The good news: Americans are eating less meat.

The bad news: Americans are still meat gluttons (we consume one-sixth of the total meat consumed annually by the planet, but represent only one-twentieth of the population).

(Source: Daily Livestock Report)

The NYT’s Mark Bittman digs into the data, and the possible reasons Americans are slightly reducing their meat consumption. At least part of the reduction seems to be that Americans are increasingly concerned about the moral and environmental implications of eating meat.

That’s a big deal, I think, because it suggests that awareness and knowledge (and not just cost) can change people’s attitudes about meat, and the frequency with which they eat it. And I hope to do a lot more writing about this because the consumption of meat has such a huge impact on so many critical issues.

Meatless

The Humane Society makes the (video) case for Meatless Monday.

Actually, they make the case for meatless Monday-Sunday–otherwise known as vegetarianism. Lots of people feel helpless when it comes to the scale of environmental destruction humans are inflicting on the planet. I always tell them the simplest, most powerful, thing they can do right away is stop eating meat. Not only is industrial beef (and chicken, and pork) farming killing the planet, it’s killing you.

Quitting meat cold-turkey (sorry) isn’t that easy, if only because meat is so ingrained in our food culture. So it’s hard to think of what else to eat, and we crave fat. But it’s easy in this sense: you will feel a lot better, and you will lose weight. AND you will be doing something meaningful for the planet. AND for our health care costs.

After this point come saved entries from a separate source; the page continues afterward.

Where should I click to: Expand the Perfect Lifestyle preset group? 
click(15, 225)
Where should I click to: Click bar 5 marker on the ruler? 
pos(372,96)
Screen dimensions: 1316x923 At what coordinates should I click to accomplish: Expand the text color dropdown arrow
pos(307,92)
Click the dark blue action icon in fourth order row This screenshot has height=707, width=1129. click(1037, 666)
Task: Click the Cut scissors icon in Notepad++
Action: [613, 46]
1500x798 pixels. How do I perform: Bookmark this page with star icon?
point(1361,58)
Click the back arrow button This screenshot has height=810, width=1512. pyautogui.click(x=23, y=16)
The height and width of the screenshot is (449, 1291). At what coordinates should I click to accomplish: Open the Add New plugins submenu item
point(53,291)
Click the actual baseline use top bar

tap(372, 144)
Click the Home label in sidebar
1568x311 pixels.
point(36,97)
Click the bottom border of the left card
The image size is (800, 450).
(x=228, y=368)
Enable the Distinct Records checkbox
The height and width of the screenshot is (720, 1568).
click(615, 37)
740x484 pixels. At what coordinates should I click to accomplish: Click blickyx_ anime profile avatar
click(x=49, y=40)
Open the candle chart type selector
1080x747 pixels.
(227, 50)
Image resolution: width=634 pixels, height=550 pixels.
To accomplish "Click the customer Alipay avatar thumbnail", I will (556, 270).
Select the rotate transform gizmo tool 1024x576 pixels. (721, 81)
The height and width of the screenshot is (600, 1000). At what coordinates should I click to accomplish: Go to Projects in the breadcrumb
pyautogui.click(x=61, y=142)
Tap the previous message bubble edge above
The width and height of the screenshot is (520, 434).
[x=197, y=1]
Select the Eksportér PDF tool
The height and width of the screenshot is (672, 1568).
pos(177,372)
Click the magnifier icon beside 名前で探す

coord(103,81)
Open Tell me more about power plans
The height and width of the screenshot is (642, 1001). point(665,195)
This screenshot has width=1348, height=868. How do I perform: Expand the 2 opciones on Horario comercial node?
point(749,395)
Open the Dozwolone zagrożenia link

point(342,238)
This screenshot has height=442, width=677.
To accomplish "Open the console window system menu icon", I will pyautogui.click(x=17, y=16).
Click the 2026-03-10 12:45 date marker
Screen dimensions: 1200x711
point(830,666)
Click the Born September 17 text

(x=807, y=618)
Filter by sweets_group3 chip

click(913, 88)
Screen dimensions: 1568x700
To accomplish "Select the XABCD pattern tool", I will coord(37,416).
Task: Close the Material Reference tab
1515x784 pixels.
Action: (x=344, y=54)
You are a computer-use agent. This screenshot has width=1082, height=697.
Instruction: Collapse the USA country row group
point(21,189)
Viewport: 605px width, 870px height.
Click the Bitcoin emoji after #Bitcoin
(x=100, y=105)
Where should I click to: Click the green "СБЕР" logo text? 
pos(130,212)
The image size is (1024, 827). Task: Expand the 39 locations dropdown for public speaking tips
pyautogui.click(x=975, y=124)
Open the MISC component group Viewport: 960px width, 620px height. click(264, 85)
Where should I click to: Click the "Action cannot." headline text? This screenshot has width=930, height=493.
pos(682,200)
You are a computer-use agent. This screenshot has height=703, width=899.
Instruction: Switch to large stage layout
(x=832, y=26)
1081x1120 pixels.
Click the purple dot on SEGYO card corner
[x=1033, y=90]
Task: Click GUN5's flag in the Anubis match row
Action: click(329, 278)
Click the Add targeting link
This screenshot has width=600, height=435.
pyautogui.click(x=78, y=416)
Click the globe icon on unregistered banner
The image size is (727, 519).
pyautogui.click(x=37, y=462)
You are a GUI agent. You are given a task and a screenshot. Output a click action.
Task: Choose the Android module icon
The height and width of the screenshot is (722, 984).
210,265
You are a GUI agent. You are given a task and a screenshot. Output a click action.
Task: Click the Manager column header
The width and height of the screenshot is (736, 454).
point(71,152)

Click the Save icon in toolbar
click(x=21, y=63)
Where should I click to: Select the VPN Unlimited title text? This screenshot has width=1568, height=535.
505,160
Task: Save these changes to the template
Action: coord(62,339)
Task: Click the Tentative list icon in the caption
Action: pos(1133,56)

But while I think it’s okay, if you want to, to eat some meat on occasion, and that any cutbacks you can make are a good thing, I think asking Americans to go without meat just one day a week is a pretty lame target. Yes, I am sure that a single meat-free day a week is all the Humane Society figures they can ask meat-addled Americans to aspire to. But as noted earlier, these times call for radical, not incremental, solutions. And Meatless Monday just isn’t very radical. So let’s aim for Meatless, full stop, instead.